Meeting and defeating the enemy
The timing of things is always interesting and sometimes downright spooky.
Just last week, I was talking to a developer from South Louisiana who is intrigued with downtown Shreveport.
We chat every three months or so about things going on downtown. I encourage him to make a move before all the best buildings are gone, and we talk about how so many local people are interested in downtown living, how cities across the country are reinvigorating their urban cores, how a strong downtown can help an entire region.
In the middle of our talk, he became serious and said, “Do you know who your worst enemy is?” A lot of things fly through your mind when someone makes a statement like that, and I definitely wanted to hear what he thought. After all, he’s a businessperson who develops multi-million dollar projects in cities around the Southwest and has more than a passing knowledge about Shreveport. “Your Realtors. They don’t have much nice to say about downtown.”
I was shocked, irritated and wanted to know who in particular needed either additional information or a one-way ticket to somewhere else. After spending a few minutes unsuccessfully trying to coerce the names out of him, I picked up the phone to a local Realtor friend.
“Oh, yeah,” he said. “That developer is right. Realtors I know use downtown to poach businesses and then move them to the higher rent districts in south Shreveport and north Bossier.
You can make far more money on Youree Drive than in downtown.”
“You don’t do that, do you?” I managed to fume. “Oh, no,” he said.
“It makes me really angry.” Good answer, my (still) friend.
A couple of days later, I discovered Shreveport has something in common with charming Menomonie, Wisc., population 16,000. The Main Street manager there posted to a downtown email forum asking for help.

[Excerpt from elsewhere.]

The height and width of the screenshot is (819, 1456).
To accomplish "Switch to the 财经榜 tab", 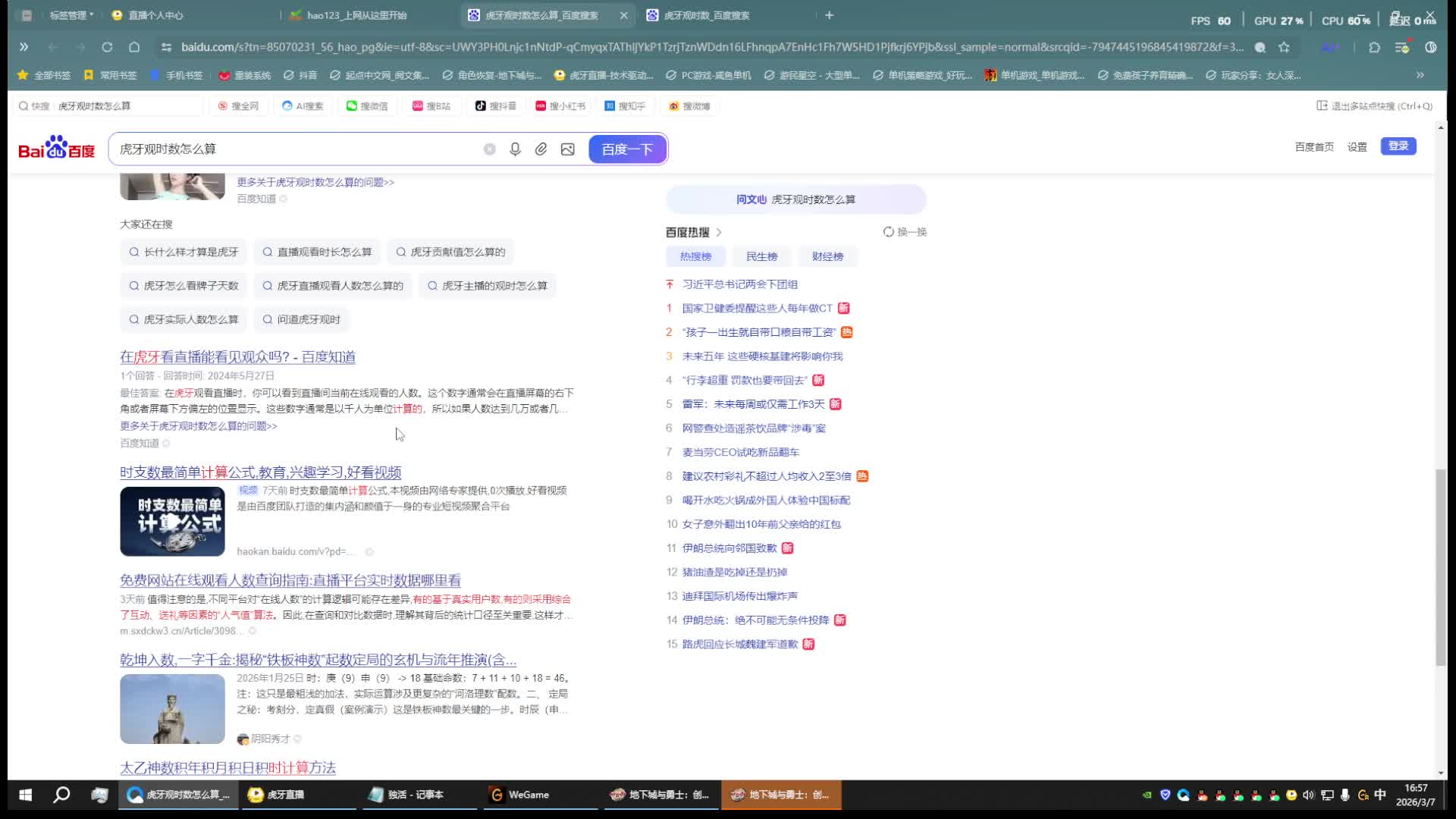I will tap(827, 256).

“Wondering if anyone has ever had this happen,” she posted. “Yesterday I had two of my downtown businesses tell me they were recently asked/recruited to move elsewhere.” The forum boards lit up with similar stories from downtowns across the country.

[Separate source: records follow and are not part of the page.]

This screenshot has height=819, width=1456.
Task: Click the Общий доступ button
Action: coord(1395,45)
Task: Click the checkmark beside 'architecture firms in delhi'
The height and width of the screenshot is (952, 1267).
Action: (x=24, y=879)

“As a former (and still recovering) mall manager,” one downtown director wrote, “I can verify that this happens all the time.” And yet another, “I hope this is a wake up call and something all of us as a whole can work on to overcome.”
It made me think of the saying, coined by a cartoon character years ago “We have met the enemy and he is us.” Pretty profound and in some cases completely true. I can’t fault Realtors for working hard to make money or businesses for making strategic decisions. I also can’t fault the guy who posted to the forum that these Realtors and mall managers “are doing what we should always be doing, looking to recruit new businesses that are successful” although I can curse him under my breath for breaking up our pity party. What we can do is try to improve our efforts to show people why a strong downtown is vital, why Downtown Shreveport’s history can help us create a wonderful future and why the benefits of a vibrant, lively, livable downtown are about more than just higher rent. We know that closing the deal is what pays the bills, but a viable downtown will help Youree Drive keep its appeal and attract even more businesses to Shreveport. So to those of you who work hard for downtown’s success, we say a hearty “thank you.”
Henry Ford was on to something when he said “Coming together is a beginning; keeping together is progress; working together is success.”
Downtown’s success, and indeed Shreveport’s future, depends on all of us.